One of the Mandaic names of the planet Venus, Libat, is derived from Delebat, with the first syllable of the Akkadian original possibly originally omitted due to being misunderstood as the Mandaic relative pronoun ḏ (ࡖ). (Note: Other attested Mandaic names of Venus include Amamit, Argiuat, Datia, Kukbat (a dimunitive of the word "star"), Spindar, ʿstira (a derivative of the Akkadian theonym Ishtar), Ruha ("spirit") and Ruha ḏ-qudša ("Holy Spirit", though the name has derogatory connotations in this context).) It is presumed that Mandaeans adopted numerous Akkadian astronomical terms, including the names of the seven classical planets, after their initial migration to Mesopotamia from the Jordan Valley. However, the planets are generally perceived negatively in Mandaean tradition. For example, in the Right Ginza Libat is described with the term daiuia, a loanword derived from the Middle Persian dēw, "demon". The planet is identified in this context with Amamit, a demonic figure derived from the Mesopotamian goddess Mamitu. An exception from the negative Mandaean perception of Venus are late antique magical formulas, in which Libat is sometimes invoked in a positive context, to secure success in love or procreation.

===Other attestations===
====Hesychius of Alexandria====
Multiple Mesopotamian planet names are preserved in Greek phonetic transcription in the fourth century CE lexicon compiled by Hesychius of Alexandria. He states that the "Chaldean" name of Venus was Delephat (Δελέφατ), a direct Greek transcription of Delebat. (Note: Hesychius refers to some of the Mesopotamian names he collected as "Chaldean" and other as "Babylonian".) Robert Stieglitz suggested that Hesychius might have depended on a now lost Hellenistic source which compiled knowledge from multiple Mesopotamian texts from different periods. It has been suggested that Greek mythographers might have been aware of the name Delebat as well, and that the name of Telephassa (Attic Telephatta; "far-shining"), the mother of Europa, might have been a derivative provided with a Greek etymology, though as noted by Stieglitz this would require a transfer of this term before the Hellenistic period.
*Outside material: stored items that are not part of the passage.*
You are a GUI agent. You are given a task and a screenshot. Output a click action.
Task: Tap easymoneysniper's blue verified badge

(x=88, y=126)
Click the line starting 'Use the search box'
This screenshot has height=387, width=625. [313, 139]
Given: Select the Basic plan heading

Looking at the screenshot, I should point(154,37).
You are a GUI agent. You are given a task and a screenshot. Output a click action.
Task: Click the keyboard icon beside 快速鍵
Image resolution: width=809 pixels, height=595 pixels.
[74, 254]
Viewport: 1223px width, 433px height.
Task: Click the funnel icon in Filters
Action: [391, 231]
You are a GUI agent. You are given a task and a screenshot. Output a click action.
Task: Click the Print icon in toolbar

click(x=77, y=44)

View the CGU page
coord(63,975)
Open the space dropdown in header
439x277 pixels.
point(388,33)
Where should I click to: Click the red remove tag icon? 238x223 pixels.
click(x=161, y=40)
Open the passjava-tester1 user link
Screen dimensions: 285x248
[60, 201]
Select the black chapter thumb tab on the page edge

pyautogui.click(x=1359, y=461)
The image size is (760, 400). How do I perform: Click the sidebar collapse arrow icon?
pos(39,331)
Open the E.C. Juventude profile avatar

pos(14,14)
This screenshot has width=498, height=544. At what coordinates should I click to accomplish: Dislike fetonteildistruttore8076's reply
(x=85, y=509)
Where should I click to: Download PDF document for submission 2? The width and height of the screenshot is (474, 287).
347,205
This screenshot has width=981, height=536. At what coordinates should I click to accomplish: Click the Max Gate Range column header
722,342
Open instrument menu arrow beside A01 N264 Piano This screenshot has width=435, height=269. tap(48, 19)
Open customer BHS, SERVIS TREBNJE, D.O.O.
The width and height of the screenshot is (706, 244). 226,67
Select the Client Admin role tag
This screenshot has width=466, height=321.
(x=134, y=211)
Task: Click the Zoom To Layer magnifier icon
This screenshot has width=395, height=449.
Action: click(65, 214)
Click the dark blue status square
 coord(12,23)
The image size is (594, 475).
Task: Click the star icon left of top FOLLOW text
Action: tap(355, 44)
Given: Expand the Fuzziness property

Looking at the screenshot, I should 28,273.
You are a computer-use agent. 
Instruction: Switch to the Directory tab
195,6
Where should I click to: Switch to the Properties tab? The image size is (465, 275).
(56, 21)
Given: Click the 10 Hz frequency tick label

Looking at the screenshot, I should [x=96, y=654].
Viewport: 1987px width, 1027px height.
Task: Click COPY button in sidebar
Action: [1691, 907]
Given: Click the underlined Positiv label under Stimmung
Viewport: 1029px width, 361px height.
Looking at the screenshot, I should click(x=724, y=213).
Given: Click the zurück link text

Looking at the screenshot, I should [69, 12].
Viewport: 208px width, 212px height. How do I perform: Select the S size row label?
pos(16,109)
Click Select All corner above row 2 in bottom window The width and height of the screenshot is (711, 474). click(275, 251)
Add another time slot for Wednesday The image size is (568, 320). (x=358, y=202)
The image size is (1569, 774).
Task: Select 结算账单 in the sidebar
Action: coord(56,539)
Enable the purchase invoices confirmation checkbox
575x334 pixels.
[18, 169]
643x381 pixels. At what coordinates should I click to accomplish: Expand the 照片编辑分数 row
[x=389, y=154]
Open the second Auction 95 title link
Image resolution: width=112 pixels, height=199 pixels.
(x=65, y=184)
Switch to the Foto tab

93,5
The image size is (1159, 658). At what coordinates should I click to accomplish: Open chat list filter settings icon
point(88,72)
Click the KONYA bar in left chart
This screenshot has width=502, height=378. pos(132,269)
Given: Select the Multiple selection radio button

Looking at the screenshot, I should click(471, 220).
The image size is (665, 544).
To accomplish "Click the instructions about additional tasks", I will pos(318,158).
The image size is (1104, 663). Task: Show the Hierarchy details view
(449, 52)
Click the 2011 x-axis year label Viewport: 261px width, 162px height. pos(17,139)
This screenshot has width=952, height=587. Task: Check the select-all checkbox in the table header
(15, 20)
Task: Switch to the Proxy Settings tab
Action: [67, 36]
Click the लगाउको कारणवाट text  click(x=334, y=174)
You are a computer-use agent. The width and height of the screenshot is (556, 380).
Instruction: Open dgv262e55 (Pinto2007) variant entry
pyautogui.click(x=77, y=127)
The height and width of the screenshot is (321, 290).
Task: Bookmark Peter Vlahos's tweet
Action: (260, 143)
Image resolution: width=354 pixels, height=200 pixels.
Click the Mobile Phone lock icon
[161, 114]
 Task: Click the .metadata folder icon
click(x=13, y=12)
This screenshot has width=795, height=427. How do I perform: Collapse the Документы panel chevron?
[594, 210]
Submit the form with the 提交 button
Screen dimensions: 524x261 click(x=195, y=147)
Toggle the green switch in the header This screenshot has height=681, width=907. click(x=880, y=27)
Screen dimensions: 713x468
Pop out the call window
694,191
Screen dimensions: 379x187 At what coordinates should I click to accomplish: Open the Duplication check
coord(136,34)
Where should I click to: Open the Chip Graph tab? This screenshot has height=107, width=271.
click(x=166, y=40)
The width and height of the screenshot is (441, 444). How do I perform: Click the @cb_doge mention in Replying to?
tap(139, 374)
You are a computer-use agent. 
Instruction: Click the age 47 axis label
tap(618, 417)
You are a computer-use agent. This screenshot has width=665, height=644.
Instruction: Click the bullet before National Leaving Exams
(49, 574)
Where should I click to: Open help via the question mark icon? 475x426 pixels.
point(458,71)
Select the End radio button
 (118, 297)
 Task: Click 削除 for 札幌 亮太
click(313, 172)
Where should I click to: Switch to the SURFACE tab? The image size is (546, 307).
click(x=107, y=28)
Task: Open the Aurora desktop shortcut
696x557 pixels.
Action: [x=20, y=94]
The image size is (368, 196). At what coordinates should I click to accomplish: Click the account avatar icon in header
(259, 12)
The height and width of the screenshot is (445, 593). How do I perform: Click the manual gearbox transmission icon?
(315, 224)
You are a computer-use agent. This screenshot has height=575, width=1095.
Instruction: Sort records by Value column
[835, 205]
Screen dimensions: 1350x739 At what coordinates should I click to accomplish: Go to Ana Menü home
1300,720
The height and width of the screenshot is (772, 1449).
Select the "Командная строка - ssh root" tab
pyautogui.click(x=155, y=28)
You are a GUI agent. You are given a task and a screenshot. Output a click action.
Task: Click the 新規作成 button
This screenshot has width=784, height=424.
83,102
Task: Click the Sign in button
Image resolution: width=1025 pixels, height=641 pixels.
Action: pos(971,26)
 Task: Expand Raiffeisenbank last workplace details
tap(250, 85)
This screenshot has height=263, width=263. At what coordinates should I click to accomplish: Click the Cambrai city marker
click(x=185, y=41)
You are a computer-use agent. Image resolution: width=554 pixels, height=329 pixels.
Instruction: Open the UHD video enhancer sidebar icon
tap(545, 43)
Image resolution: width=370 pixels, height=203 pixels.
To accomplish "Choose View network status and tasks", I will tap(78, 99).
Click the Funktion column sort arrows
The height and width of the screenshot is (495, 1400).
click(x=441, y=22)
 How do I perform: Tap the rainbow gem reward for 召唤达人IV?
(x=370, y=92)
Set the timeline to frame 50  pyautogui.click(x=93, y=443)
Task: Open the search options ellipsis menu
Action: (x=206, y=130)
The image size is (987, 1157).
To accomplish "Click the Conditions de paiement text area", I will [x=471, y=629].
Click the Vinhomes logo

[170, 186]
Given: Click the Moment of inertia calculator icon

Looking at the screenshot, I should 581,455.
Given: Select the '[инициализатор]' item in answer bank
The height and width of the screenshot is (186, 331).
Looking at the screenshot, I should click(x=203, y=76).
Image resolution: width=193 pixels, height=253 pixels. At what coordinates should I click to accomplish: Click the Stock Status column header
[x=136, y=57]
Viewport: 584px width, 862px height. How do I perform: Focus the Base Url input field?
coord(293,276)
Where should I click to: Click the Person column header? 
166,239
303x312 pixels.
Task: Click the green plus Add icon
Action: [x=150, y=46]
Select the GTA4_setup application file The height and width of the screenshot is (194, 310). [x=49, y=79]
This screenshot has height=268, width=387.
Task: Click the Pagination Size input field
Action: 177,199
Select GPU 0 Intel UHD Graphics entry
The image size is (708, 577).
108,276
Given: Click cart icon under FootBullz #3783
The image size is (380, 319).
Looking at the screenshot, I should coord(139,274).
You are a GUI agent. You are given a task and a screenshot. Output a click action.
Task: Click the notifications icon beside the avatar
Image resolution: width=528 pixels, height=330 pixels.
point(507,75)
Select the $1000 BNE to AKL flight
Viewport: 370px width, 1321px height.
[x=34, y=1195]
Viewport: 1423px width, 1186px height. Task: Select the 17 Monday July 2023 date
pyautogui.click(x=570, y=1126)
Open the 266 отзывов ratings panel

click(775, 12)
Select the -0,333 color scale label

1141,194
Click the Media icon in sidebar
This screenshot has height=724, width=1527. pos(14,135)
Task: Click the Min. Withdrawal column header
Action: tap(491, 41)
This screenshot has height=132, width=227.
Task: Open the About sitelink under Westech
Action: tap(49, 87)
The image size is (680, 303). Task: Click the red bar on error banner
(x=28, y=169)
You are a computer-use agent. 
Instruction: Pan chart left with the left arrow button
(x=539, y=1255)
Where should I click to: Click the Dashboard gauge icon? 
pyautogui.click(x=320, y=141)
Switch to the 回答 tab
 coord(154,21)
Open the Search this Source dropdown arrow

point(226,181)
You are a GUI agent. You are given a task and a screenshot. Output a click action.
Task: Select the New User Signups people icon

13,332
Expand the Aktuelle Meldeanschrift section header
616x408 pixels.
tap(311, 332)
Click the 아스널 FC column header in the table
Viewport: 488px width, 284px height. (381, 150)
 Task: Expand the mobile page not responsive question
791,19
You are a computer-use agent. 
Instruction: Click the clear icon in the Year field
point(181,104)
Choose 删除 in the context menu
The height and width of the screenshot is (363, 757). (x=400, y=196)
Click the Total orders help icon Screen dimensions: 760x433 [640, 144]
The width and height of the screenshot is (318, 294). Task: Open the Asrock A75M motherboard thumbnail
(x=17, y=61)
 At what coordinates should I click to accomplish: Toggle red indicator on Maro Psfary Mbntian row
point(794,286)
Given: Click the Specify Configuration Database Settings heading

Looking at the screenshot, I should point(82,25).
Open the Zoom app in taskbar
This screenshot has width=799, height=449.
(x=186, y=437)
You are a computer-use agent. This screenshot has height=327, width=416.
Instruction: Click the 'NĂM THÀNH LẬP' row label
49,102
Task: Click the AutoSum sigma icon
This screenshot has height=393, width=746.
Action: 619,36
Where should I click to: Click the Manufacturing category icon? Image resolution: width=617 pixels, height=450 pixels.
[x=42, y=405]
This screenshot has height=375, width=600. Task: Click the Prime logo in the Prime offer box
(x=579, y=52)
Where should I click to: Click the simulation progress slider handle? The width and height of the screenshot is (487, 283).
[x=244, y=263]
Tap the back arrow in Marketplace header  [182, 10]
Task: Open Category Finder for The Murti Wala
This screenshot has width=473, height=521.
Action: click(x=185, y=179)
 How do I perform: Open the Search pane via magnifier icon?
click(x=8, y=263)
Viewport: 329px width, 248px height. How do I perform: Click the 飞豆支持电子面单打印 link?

====Epiphanius of Salamis====
Gary A. Rendsburg argues that Louēth (λουήθ), an otherwise unknown name of the planet Venus preserved in the Panarion of Epiphanius of Salamis, where it is described as Hebrew, (Note: Multiple Hebrew names of planets preserved by Epiphanius are absent from Hebrew sources, which according to Rendsburg might indicate that they belonged to the tradition of a hitherto unknown minor non-rabbinical stream of Judaism. Delebat and its derivatives in particular is absent from Hebrew sources, and is not attested in Phoenician either.) is derived from Mandaic Libat, and thus indirectly from Delebat. Rendsburg notes that the derivation is likely in the light of the well attested contact between Mandeans and Jews in late antiquity, and argues that the earlier proposal to derive Louēth from Lilith is implausible, as on phonetic grounds the lack of a second lambda would be difficult to explain; additionally, no Hebrew sources associate Lilith with the planet Venus or any deities linked to it, such as Greek Aphrodite.